Goma-Enseignement universitaire : lancement d'une série de cafés scientifiques à l'Université de Goma - Tazama RDC

Goma-Enseignement universitaire : lancement d’une série de cafés scientifiques à l’Université de Goma

Lancement d’une série de cafés scientifiques initiés dans la cadre de la matérialisation du projet de renforcement Institutionnel des Capacités administratives et de Recherche de l’Université de Goma(RICAR-UNIGOM) ce vendredi 08 Mars 2024 au campus du lac. Dans un auditoire de plus de 400 participants, les chercheurs et experts ont échangé sur la question de la présence du dioxyde de carbone communément appelé « Gaz Mazuku » à l’ouest de la ville de Goma pendant cette période où il s’observe un afflux de déplacés de guerre qui s’installent dans des zones à haut risque au quartier lac vert et Bulengo précisément. Une occasion pour les scientifiques d’alerter aussi la communauté locale, nationale, et internationale sur ce danger qui guette plus de 287850 personnes déjà victimes de l’instabilité sécuritaire.

Le dioxyde de carbone dans la ville volcanique de Goma nécessite une attention particulière de tout un chacun estime le docteur Blaise Mafuko, directeur de l’école supérieure de volcanologie, de gestion des des risques et des catastrophes(ESV-Goma). Dans sa présentation sur le thème « les risques liés au Mazuku dans les camps de déplacés à Goma », celui-ci a démonté comment le CO2 constitue un danger réel à la population de la province volcanique des Virunga sur la carte de la rift vallée qui couvre les zones tectoniques. Pour lui, la respiration de l’homme n’est possible que si le pourcentage de l’oxygène s’élève à 21%. Sa diminution dans une zone donnée jusqu’à 6 % est signe de la domination du CO2 qui peut conduire à une fatigue totale, perte de conscience et la mort.

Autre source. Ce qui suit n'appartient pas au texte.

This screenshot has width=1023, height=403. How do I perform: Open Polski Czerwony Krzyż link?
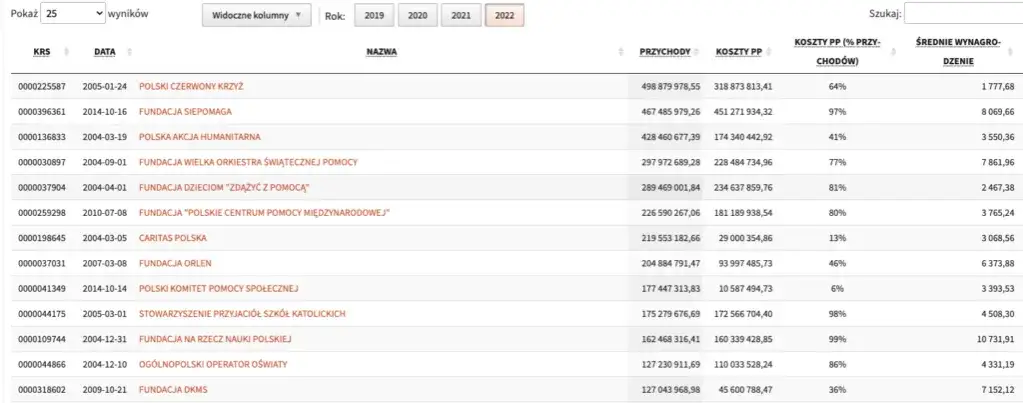tap(191, 87)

Ayant pris part à cette activité, l’un des représentants de l’OVG, partenaire de l’Université de l’Université de Goma, Mathieu Yalire est revenu sur les activités déjà faites par son organisation depuis l’avènement en masse des déplacés dans la ville de Goma, dont l’identification des différents sites regorgeant le Mazuku. « Nous y avons était d’abord avec la division des affaires sociales et les ONG pour identifier les sites parce que les déplacés sont venus et se sont mis dans des endroits où il y avaient de risques », a fait savoir ce chercheur au département de Géochimie de l’Observatoire Volcanologique de Goma, tout en précisant qu’il existe d’autres sites de ce gaz toxique non encore connus et qu’il vont identifier dans le futur proche.

L’Université de Goma pense que de tels travaux feront avancer plusieurs choses dans le secteur de recherche y compris la lutte contre les méfaits du gaz Mazuku aux habitants de la ville de Goma et environs. « Nous avons été altéré sur ce problème par des partenaires qui sont sur le terrain notamment nos amis de l’OVG avec qui on collabore. Nous avons jugé qu’avec des assises et activités comme ça, on peut aussi alerter. Et en alertant déjà, nous pensons que nous sommes entrain de remplir l’une des missions de l’Université parce qu’elle en a trois ; l’enseignement, la recherche et le service à la communauté », a soutenu le professeur Juste Yamoneka, doyen du domaine des sciences agronomiques et environnement.

Le projet de Renforcement Institutionnel des Capacités administratives et de Recherche de l’Université de Goma « RICAR-UNIGOM », vise à appuyer la dynamique de sa recherche par le renforcement des capacités des unités de recherche et des jeunes chercheurs. Les actions envisagées ciblent directement 28 unités de recherche, les départements opérationnels dans ses 7 domaines et son école dite d’Université comptant des centaines des chercheurs et enseignants dans plusieurs secteurs de la vie. Jusqu’à présent, il est financé par Global Development Network(GDN). Cependant pour faciliter son exécution effective et continue, l’UNIGOM reste très ouverte à d’autres partenaires disposés à l’accompagner.